I think that read locking the collection while in the context of switch_collection would also lock the collection for reading from the collection switch_collection switched to

I need to be 100% sure ;)

But its not only about you, right? :)
I don't think that starving all readers between calls to switch_collection is a proper behaviour so I am marking this as won't fix

Regardless of mongoengine, I would have separated the archive and query stuff into 2 separate processes because I wouldn't want a problem with one of them to affect the other

@DavidBord - fine by me, thanks for your 2prompt replies anyway! Maybe there should be a warning at least in the docs about this behavior? What do you think?

+1 for including a warning in the docs. We've been seeing a lot of strange bugs that all turned out to be caused by the non-thread-safety of the switch_db context manager. It would've been really helpful if there were a big fat warning in the docs.

Why not completely review this or maybe even remove this feature? I know that this sound bald but beyond the thread issue the concept of a "switch_db" is already dangerous, doesn't looks like an streamlined code.

Ideally one should use simply use connA and connB to reference different collections, because in fact they are different connections

Ran into the same issue today, also in a multithreaded environment. Hours spend catching an inconsistent bug because of such behaviour. Ended up in mongoengine's sources (leaky abstraction, yeah). Docs, unfortunately, still have no info about switch_db's (lack of) thread-safety.
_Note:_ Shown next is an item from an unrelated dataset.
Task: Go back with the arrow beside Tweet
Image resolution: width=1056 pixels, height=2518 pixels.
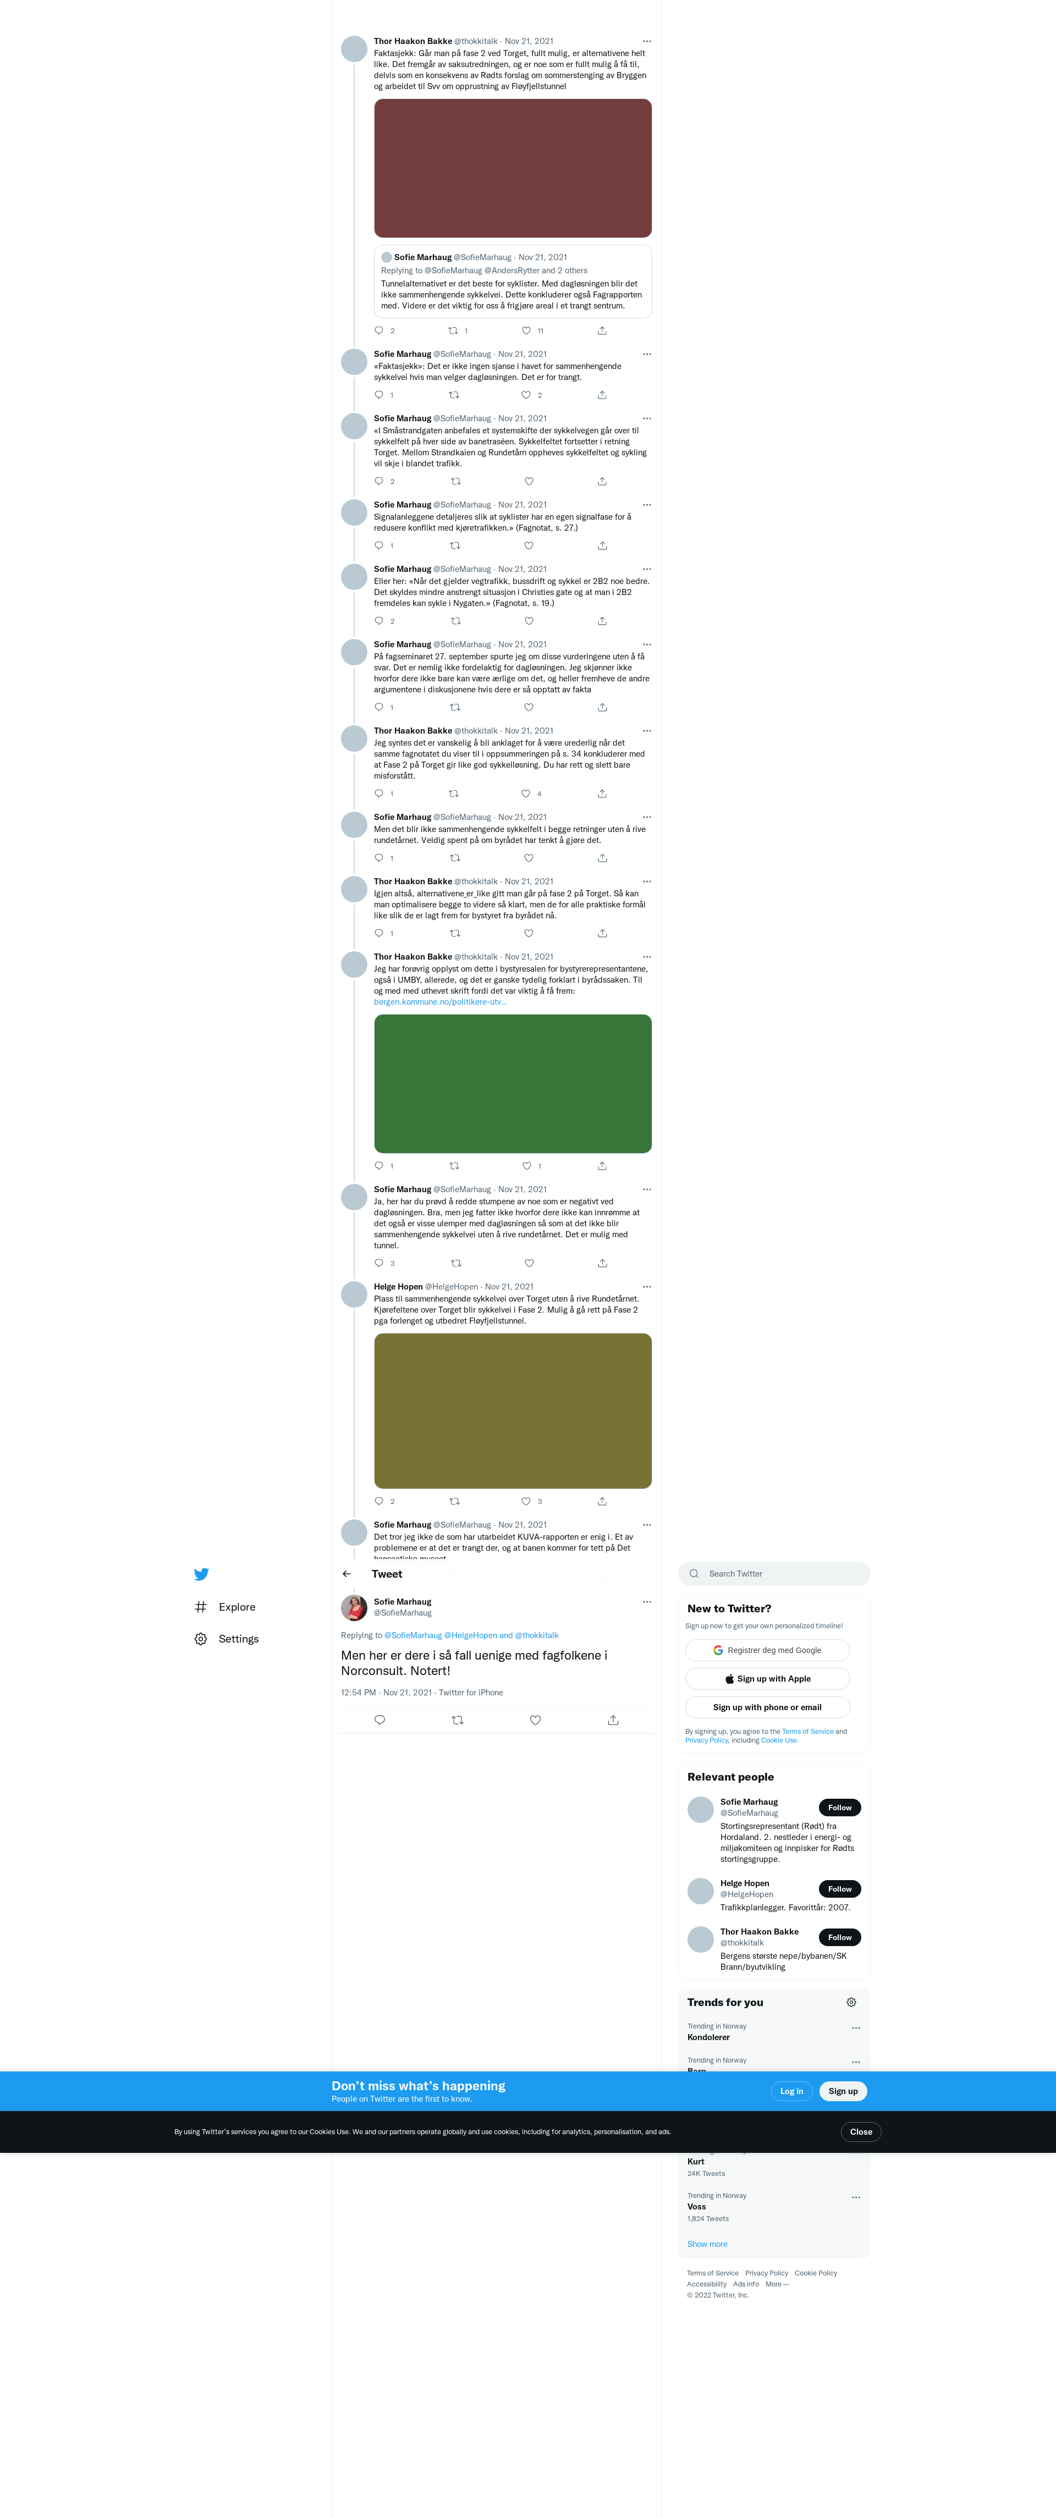Action: [x=346, y=1574]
A little example of consequences:

Thread 1:

q = Question.objects(...)  # assuming that we use some db
# processing q's data, time goes...
q.save()  # intending to use the same db as for the query, nothing seems to affect q's connection

Thread 2:

outgoing_question = Question(...)
outgoing_question.switch_db('some_alias')
# at this moment q from Thread 1 successfully goes to 'some_alias', wow!
outgoing_question.save() 

Thread 2 is almost the same as the usage shown in switch_db's docstring. Expected behaviour's logic is like that: switching with an instance, thus affecting only this instance, right? Unexpectedly, no. First lines of current switch_db's implementation:

    def switch_db(self, db_alias, keep_created=True):
        """< docstring > """
        with switch_db(self.__class__, db_alias) as cls:  # switches the db on the whole class
            collection = cls._get_collection()
            db = cls._get_db()

Summarizing: it's quite an unexpected move to switch the whole Document's database affecting all queries and instances when using switch_db method of an instance, isn't it? Manual locking seems completely inelegant in my case as well, because real code is rather more complex than the examples I've provided, but that seems to be the only option for now.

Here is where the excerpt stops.